Between December 2013 and November 2014, 428 patients in France received ibrutinib, which had been granted temporary Authorization for Use (ATU) by the French National Agency for Medicines and Health Product Safety (ANSM). In the current study, the characteristics and outcomes of 71 patients aged over 75 are reported; data was collected from medical records and inputted into electronic case report forms by primary care physicians.

Key Highlights:
  • Median age = 79; 8–10 yrs older than pts in clinical trials of real-life practice cohorts to date
  • Median number of previous therapies = 3 (range, 1–9)
  • Heavily pre-treated and high-risk population: del(17p) = 26.2%; TP53 mutation = 19.4%
  • Started ibrutinib at 420mg/day = 70/71; at 280mg/day = 1/71
  • Within 1st treatment year, 37/71 pts (52.1%) experienced dose reduction (40.8%) or temporarily stopped ibrutinib (26.8%)
  • Median time to dose reduction = 8 weeks (range, 2–52)
  • The most frequent reasons for ibrutinib reduction/withdrawal = hematological toxicity (15.8%), arthralgia (13%), infection (10.5%), programmed surgery (8%), diarrhea (5.2%), bleeding (3%), and atrial fibrillation (2.6%)
  • Permanent ibrutinib discontinuation = 32.4% after a median exposure of 5 months (range, 1–16 months); main cause was bleeding symptoms, only 5.6% withdrawals due to PD
  • At last follow-up: pts alive on therapy = 63.4%; alive off therapy = 15.5%; died = 21.1% (various causes: 6/15 from CLL [including 3/6 Richter], 7/15 from infection, and 2/15 from heart disease)
  • At 6 and 12 months:
    • PR = 38.8% and 57.8%
    • PR + lymphocytosis = 46.9% and 35.6%
    • SD = 8.2% and 2.2%
    • PD = 6.1% and 4.4%
    • ORR = 85.7% and 93.4%
    • Infections = 21% and 10.5%
  • 12 month-PFS and OS = 77% and 91%; estimated median OS = 21 months
  • The only factor influencing PFS (HR = 4.430; P = 0.016) and DoR (HR = 4.931, P = 0.024) was arteritis/myocardial ischemia antecedents; this parameter had no impact on OS
  • Del(17p)/TP53 mutations were found to have a smaller impact on PFS and DoR than comorbidities had (HR = 0.827, P = 0.683; HR = 0.631; P = 0.543)

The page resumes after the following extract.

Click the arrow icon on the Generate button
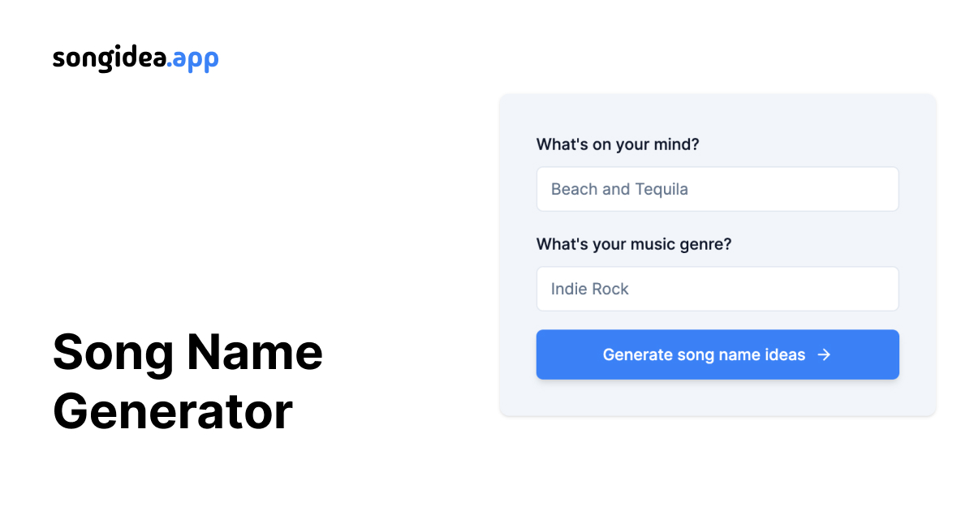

The authors concluded that their analysis of very elderly patients, the oldest cohort ever reported outside clinical trials, “supports the use of ibrutinib” in these patients. Treatment with ibrutinib was efficacious, but does require management of toxicities. However, decreasing the dose of ibrutinib did not negatively affect clinical outcomes, indicating dose reduction is a suitable strategy.

 Reference:
  1. Michallet A.S. et al. Ibrutinib in very elderly patients with relapsed/refractory chronic lymphocytic leukemia: A real-world experience of 71 patients treated in France A study from the French Innovative Leukemia Organization (FILO) group. Am J Hematol. 2017 Mar 10. DOI: 10.1002/ajh.24715. [Epub ahead of print].

 

Abstract:

N/A

Expert Opinion

This is an observational study in 71 very old patients (many of them over 80 years) with highly pre-treated, relapsed or refractory CLL. All patients had ibrutinib as salvage treatment. Outcome data are favorable.

This report is of note as 80+ year old patients treated with ibrutinib were highly underrepresented in past ibrutinib trials as well as in the real-word ibrutinib cohorts published so far. In fact, this is the largest study cohort of that age group published in the context of ibrutinib treatment.

Results provide a rationale to not withhold ibrutinib salvage from patients with relapsed/refractory CLL just because of an age of 80+ years.